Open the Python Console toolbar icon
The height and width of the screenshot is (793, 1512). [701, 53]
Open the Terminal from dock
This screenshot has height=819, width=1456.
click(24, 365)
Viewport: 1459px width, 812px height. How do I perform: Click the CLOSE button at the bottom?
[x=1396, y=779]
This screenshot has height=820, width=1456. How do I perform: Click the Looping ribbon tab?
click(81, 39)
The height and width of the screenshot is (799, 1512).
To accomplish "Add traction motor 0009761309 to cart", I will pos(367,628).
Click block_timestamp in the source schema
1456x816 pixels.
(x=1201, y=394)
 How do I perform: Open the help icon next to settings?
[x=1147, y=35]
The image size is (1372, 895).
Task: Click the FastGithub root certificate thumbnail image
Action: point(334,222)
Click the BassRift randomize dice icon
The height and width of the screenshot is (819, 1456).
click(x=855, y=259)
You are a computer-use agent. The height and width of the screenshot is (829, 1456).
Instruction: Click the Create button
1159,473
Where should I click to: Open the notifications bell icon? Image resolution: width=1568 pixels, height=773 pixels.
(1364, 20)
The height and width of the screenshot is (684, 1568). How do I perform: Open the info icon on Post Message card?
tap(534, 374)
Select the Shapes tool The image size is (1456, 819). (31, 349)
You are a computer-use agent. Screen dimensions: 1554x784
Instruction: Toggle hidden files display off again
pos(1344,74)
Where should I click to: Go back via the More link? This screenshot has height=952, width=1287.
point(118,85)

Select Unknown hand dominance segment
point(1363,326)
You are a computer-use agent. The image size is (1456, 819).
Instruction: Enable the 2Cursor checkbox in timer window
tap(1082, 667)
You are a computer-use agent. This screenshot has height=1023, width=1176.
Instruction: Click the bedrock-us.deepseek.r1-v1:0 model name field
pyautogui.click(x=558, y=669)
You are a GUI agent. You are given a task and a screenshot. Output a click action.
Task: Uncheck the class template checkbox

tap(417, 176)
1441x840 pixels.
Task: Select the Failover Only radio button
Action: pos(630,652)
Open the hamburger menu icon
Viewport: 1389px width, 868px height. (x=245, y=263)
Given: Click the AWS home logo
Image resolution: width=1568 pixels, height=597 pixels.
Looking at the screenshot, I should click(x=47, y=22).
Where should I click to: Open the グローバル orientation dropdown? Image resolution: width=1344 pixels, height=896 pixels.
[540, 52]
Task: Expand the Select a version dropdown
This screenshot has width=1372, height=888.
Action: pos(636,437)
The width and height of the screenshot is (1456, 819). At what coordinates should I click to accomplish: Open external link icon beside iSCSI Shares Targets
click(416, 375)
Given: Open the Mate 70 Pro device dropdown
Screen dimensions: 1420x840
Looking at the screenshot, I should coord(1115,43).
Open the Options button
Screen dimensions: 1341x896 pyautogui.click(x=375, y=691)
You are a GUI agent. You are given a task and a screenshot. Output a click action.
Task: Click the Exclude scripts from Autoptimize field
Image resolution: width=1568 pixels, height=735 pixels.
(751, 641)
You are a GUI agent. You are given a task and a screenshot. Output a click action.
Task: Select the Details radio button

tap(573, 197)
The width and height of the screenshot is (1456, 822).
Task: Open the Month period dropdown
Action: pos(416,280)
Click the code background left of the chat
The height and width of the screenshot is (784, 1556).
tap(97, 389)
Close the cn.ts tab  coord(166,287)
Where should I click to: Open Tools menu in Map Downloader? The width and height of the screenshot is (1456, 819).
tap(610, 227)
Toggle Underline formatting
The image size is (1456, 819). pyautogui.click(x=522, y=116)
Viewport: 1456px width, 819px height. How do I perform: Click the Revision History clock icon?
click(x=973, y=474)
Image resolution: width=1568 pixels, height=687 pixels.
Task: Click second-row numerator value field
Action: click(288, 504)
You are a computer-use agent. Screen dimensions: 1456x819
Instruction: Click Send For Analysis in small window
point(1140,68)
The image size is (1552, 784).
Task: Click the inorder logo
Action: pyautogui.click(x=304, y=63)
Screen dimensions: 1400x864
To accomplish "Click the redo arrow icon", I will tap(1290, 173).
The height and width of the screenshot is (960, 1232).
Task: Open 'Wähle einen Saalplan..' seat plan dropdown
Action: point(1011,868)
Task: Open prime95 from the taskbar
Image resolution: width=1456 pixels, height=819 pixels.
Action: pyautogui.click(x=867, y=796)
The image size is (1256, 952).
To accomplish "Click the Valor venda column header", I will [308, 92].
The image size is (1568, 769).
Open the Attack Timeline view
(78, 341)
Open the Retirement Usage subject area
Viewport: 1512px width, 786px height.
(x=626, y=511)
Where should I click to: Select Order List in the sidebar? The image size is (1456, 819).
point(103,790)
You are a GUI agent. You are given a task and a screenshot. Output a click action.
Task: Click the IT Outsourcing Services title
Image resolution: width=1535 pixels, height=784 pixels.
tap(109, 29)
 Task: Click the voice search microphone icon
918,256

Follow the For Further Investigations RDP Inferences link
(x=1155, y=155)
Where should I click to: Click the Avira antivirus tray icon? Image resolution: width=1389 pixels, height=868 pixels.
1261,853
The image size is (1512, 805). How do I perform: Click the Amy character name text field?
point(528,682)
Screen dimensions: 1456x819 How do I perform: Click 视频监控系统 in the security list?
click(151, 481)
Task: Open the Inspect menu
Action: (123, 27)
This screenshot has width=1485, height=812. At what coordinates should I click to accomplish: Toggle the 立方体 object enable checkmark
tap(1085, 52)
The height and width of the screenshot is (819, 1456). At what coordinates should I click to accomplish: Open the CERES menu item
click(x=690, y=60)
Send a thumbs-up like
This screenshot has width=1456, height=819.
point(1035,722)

Task: Scan the listing for the string "computer", then copy every line where it appears.

Task result:
You are a computer-use agent. The height and width of the screenshot is (829, 1456).
You are a computer-use agent. Screen dimensions: 1554x784
You are a computer-use agent. The image size is (1456, 819).
You are a computer-use agent. This screenshot has height=1023, width=1176.
You are a computer-use agent. Screen dimensions: 1456x819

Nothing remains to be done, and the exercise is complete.